Please retype the line that contains "Select package-lock.json in" and all lines that follow it to the end of the entries below, exactly as they stand, with nothing added.

---------- Task data

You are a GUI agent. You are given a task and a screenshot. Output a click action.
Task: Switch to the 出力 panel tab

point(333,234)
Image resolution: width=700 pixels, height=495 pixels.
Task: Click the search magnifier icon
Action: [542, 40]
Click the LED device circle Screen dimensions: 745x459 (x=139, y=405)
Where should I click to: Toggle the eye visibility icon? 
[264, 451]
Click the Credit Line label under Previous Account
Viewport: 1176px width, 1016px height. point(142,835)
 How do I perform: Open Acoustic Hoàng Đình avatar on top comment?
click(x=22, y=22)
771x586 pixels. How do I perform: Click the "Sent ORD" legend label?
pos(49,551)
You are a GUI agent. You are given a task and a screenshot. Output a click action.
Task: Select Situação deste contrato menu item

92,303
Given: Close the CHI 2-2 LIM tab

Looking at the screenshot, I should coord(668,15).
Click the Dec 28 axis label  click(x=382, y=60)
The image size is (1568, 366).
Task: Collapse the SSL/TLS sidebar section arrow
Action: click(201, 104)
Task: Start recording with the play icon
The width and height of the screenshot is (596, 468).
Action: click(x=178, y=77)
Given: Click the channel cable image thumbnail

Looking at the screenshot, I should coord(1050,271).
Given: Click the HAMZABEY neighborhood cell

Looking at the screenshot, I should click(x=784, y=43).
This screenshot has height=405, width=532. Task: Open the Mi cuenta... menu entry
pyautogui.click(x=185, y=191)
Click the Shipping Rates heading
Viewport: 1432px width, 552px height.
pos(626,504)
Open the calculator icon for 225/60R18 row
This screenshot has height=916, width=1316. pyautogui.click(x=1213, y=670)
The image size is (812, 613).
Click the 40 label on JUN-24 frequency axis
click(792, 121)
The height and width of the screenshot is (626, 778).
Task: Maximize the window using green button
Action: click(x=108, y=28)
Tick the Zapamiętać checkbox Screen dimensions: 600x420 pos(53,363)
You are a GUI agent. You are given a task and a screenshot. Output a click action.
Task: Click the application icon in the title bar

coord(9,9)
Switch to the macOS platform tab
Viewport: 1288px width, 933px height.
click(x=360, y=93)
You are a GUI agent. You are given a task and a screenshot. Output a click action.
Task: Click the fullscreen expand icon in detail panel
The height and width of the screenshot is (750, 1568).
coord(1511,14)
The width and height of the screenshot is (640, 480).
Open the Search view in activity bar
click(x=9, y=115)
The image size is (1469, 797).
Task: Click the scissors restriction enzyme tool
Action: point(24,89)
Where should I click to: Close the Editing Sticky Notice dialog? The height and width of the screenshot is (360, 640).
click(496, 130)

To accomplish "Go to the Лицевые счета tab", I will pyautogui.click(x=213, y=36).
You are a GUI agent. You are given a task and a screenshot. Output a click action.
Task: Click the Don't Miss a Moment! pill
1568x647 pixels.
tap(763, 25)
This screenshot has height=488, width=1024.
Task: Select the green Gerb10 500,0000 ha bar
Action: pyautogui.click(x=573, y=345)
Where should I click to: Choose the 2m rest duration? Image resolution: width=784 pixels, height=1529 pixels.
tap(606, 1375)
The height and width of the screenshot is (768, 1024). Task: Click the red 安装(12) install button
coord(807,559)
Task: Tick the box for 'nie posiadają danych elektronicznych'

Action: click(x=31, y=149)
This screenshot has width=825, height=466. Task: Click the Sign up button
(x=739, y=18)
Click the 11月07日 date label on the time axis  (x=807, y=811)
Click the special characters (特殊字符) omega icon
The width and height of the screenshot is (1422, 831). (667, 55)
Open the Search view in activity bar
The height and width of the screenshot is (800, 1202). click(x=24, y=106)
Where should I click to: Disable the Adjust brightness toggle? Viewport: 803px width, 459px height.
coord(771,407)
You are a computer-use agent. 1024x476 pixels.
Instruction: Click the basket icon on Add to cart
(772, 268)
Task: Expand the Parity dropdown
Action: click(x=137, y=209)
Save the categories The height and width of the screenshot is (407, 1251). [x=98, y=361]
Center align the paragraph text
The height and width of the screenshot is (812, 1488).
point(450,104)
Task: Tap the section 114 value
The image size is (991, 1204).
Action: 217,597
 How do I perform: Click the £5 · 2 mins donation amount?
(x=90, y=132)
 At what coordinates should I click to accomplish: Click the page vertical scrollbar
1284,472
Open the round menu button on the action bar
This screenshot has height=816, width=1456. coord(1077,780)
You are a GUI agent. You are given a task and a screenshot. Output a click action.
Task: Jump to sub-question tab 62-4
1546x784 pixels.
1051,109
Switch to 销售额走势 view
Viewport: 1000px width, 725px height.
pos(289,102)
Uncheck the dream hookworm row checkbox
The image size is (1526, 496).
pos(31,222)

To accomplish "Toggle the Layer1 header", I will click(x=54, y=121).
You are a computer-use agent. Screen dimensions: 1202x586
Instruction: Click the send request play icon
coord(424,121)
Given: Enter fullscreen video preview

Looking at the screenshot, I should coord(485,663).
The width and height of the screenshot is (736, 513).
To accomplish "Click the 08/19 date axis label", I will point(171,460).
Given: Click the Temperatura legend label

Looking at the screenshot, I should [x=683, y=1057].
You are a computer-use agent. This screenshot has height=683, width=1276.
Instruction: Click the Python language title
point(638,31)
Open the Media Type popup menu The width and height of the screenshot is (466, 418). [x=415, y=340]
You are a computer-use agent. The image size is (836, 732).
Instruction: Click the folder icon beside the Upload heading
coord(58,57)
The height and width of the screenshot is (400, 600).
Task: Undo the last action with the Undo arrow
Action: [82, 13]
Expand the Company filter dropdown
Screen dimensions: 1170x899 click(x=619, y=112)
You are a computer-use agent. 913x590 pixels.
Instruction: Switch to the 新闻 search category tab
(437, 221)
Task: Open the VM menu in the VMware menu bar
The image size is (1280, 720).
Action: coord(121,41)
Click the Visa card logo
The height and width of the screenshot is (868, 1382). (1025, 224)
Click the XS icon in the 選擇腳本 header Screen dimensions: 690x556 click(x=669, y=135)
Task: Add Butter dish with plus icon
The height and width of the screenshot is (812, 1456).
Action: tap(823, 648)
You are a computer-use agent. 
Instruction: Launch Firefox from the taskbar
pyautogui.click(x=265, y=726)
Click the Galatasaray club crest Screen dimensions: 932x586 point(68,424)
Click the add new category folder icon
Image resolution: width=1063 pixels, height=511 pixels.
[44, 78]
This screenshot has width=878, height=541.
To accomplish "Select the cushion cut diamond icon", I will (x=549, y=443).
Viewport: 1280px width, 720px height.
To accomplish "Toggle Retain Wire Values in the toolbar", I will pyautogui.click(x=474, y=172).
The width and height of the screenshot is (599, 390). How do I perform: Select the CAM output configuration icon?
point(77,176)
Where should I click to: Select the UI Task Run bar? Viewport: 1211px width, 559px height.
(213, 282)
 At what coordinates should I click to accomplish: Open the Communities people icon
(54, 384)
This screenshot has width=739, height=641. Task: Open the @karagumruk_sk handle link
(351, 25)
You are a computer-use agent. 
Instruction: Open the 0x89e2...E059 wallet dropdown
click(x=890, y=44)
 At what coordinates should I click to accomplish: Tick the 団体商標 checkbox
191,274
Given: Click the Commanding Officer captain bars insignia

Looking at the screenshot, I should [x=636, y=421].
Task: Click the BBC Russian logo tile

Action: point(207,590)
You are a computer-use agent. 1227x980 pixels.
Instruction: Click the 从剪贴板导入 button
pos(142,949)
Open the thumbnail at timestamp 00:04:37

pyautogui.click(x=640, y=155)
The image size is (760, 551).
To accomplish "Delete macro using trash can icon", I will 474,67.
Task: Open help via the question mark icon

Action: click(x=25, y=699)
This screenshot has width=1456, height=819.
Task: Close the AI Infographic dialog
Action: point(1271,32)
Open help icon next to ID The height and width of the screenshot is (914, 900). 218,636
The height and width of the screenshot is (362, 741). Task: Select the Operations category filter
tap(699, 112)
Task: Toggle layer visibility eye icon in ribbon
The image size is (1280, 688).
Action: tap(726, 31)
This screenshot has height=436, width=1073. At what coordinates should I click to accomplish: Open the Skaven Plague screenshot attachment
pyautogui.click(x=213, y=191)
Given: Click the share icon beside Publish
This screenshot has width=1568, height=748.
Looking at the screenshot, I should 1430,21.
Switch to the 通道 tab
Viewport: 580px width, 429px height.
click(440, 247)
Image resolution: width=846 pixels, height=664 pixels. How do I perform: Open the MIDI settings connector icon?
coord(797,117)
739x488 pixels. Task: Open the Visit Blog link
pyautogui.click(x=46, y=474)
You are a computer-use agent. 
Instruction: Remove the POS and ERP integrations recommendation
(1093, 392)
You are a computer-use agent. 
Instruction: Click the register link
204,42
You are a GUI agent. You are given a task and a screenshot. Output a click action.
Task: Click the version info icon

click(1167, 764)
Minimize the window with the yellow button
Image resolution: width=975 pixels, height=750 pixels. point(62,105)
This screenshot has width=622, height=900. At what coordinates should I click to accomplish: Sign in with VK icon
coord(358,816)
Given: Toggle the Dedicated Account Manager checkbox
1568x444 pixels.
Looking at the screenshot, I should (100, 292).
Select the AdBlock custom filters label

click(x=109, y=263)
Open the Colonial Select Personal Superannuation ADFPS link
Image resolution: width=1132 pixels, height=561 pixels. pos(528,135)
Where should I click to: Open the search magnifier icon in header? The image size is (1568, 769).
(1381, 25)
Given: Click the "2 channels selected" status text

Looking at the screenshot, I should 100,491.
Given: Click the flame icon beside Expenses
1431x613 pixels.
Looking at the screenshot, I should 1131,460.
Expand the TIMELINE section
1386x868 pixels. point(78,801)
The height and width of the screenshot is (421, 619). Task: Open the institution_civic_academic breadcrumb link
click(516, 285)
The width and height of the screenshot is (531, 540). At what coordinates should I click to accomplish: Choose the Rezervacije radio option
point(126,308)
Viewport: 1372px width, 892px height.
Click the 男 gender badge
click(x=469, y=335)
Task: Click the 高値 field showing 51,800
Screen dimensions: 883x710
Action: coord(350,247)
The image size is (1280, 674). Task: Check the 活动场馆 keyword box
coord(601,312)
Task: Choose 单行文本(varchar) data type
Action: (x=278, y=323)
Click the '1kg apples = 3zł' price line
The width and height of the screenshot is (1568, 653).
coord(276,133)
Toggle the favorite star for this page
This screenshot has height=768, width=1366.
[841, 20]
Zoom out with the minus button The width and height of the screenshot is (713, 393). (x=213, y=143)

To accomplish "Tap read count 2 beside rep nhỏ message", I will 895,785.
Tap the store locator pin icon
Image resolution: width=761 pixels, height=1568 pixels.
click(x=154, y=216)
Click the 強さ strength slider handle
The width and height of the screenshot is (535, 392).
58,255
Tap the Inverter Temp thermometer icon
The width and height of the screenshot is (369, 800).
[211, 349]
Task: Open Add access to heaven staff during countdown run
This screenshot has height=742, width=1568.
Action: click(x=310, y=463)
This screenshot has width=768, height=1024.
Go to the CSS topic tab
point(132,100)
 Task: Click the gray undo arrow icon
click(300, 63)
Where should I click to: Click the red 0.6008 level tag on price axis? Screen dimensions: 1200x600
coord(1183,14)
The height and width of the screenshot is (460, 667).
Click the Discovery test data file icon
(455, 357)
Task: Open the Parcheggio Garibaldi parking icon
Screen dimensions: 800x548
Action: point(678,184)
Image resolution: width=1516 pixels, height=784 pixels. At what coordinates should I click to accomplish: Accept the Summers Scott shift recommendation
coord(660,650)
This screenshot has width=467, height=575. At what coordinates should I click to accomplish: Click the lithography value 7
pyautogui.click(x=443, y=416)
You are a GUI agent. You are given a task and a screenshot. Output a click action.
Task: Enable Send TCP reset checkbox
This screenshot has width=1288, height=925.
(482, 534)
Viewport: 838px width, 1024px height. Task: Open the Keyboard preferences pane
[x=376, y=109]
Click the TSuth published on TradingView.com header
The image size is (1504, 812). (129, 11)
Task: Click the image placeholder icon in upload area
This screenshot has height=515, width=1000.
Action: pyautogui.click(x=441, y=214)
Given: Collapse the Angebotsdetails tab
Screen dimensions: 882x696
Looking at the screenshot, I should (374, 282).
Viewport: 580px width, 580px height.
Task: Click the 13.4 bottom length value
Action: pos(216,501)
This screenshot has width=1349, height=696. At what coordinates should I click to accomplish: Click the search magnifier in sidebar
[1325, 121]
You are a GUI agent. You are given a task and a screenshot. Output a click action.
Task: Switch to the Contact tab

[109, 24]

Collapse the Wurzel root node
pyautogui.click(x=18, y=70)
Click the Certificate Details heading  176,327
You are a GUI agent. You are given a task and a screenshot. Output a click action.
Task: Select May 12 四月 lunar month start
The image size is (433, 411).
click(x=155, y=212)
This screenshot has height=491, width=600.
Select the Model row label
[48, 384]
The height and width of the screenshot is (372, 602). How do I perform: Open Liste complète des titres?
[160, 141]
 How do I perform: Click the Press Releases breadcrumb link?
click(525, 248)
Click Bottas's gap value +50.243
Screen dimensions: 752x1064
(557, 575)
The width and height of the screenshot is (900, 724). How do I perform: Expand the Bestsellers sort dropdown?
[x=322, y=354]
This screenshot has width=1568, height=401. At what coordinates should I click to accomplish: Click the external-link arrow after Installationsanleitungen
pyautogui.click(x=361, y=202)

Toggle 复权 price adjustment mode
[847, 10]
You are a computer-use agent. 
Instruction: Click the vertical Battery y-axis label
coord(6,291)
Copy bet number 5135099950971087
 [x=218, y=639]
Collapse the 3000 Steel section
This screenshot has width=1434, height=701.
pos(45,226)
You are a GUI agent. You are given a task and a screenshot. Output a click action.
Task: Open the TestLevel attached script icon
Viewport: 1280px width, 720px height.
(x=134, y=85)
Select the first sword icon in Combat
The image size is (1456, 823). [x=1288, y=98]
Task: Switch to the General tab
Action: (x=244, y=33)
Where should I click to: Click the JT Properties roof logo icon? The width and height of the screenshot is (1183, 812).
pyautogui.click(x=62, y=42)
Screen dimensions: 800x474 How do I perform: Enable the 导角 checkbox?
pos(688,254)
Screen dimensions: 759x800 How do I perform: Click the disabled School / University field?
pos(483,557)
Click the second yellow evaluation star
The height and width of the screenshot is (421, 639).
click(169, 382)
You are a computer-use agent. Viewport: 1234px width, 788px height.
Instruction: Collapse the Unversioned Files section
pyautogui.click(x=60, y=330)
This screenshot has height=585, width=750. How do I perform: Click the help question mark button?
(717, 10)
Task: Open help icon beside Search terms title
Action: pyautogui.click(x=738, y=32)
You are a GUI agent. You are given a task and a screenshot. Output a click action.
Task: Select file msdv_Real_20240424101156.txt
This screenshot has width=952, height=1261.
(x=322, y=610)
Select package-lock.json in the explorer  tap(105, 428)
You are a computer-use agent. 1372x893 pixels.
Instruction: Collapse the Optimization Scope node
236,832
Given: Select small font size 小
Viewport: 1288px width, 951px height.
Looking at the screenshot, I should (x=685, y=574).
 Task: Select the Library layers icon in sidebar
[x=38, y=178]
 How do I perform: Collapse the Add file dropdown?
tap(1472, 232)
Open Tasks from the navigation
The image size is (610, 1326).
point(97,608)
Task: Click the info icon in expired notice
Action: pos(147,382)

--------------------

**Written solution:**
Select package-lock.json in the explorer  tap(105, 428)
You are a computer-use agent. 1372x893 pixels.
Instruction: Collapse the Optimization Scope node
236,832
Given: Select small font size 小
Viewport: 1288px width, 951px height.
Looking at the screenshot, I should (x=685, y=574).
 Task: Select the Library layers icon in sidebar
[x=38, y=178]
 How do I perform: Collapse the Add file dropdown?
tap(1472, 232)
Open Tasks from the navigation
The image size is (610, 1326).
point(97,608)
Task: Click the info icon in expired notice
Action: pos(147,382)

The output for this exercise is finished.